A critical review on bioremediation technologies for Cr(VI)-contaminated soils and wastewater

Abstract

Chromium (Cr) is a potentially toxic metal originating from natural processes and anthropogenic activities such as the iron-steel, electroplating, and leather industries, which is carcinogen to living organisms and has an ecological risk. Hence, research into the remediation of Cr pollution has attracted widespread attention. Bioremediation techniques have advantages of causing little disturbance to soil and water, low cost, simple and convenient operation, and less secondary pollution. In this review, we briefly describe the chemical properties of Cr, sources of Cr pollution, environmental quality, toxicological/health effects of Cr, and analytical methods. We also discuss the factors that govern methods for the bioremediation of Cr and compare their advantages and disadvantages. In particular, we focus on efforts to establish Cr bioremediation processes and their mechanisms.
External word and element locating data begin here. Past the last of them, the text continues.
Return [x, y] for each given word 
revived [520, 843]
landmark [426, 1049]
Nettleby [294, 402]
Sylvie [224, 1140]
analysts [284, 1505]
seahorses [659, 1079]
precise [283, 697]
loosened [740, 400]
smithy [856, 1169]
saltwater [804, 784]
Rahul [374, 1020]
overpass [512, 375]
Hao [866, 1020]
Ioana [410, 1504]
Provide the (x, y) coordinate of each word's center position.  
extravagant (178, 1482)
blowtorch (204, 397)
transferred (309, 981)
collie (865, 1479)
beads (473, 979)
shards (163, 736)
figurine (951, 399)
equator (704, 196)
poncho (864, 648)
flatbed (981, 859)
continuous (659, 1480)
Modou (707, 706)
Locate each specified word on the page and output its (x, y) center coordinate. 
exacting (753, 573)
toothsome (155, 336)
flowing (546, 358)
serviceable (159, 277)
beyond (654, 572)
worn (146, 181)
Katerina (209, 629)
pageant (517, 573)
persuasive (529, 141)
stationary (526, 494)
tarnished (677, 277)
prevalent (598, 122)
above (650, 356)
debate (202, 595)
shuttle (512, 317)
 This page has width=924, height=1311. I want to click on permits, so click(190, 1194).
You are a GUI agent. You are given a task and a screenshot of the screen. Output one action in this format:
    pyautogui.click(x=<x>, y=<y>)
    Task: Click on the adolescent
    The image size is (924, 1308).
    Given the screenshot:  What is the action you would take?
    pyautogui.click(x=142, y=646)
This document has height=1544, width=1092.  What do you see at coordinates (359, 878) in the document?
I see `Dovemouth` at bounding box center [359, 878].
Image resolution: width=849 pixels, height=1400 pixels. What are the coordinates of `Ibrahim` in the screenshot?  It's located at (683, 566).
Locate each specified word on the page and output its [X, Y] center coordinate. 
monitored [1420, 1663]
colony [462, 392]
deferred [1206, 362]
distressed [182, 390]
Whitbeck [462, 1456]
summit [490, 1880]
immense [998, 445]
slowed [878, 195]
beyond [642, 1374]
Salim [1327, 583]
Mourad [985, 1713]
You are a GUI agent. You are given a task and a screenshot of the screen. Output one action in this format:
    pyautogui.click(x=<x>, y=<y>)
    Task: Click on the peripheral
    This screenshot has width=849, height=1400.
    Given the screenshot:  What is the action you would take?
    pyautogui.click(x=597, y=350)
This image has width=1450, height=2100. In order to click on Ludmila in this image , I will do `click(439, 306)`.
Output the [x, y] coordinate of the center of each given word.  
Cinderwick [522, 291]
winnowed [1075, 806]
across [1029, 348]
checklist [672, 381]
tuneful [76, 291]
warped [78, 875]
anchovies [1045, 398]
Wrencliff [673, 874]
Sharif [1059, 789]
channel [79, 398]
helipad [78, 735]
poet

The main mechanisms include biosorption, bioaccumulation, complexation, electrostatic attraction, Cr(VI) reduction to Cr(III), and ion exchange, which decrease the Cr(VI) concentrations and convert Cr(VI) into Cr(III) lowering its toxicity and making it environmentally benign. However, bioremediation is still a challenging technique and most studies remain at the laboratory stage. Therefore we suggest areas for future research and provide theoretical guidance and a scientific basis for the application of biosorbents for Cr(VI) bioremediation in soils and wastewater.